**Task requirements:**
Answer these questions using the forum post on correlated equilibrium below:
1. Which MatLab function does the poster want to use?
2. What payoffs are listed for row Y, column A of the matrix?
3. For the 3×3 game, how many inequalities and how many coefficients does the poster end up with?

**Selected passage:**
Apologies if there is anything wrong with my formatting, this is my first post.
I'm trying to use the linprog function in MatLab to calculate the correlated equilibrium in a normal form game represented by this $3\times 3$ matrix:
$$ \begin{array}{|c|c|c|c|} \hline & \mathrm{A} & \mathrm{B} & \mathrm{C} \\ \hline \mathrm{X} & 10,5 & 0,6 & 0,0 \\ \hline \mathrm{Y} & 7,7 & 0,0 & 6,0 \\ \hline \mathrm{Z} & 0,0 & 7,7 & 5,10 \\ \hline \end{array} $$
I know how to do this in a $2\times 2$ game, however in a $3\times 3$ I'm stumped. In a $2\times 2$ the number of coefficients match the inequalities used for the linprog function, whereas when calculating inequalities for a $3\times 3$ (unless I'm doing it wrong) you end up with $12$ inequalities ($2$ for each row/column) but $9$ coefficients.
Apologies if this is a silly question, I'm new to game theory and MatLab and I'm struggling to wrap my head around some of the concepts. I'd really appreciate some help.

Entries drawn from a dataset
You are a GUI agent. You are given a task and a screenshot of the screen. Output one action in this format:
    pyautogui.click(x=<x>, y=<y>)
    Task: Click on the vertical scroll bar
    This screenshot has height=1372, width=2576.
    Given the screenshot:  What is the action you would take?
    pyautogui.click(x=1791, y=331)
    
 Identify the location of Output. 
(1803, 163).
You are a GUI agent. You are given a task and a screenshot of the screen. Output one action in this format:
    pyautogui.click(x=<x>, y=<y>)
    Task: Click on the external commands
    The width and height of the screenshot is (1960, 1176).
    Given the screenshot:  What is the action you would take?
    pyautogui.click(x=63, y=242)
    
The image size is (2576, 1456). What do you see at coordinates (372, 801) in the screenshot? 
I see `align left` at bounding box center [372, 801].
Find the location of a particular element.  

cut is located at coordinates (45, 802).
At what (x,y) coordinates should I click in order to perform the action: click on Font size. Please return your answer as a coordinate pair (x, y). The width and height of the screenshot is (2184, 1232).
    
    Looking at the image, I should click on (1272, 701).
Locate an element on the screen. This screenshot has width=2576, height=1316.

**Output of the exercise:**
1. linprog
2. 7,7
3. 12 inequalities and 9 coefficients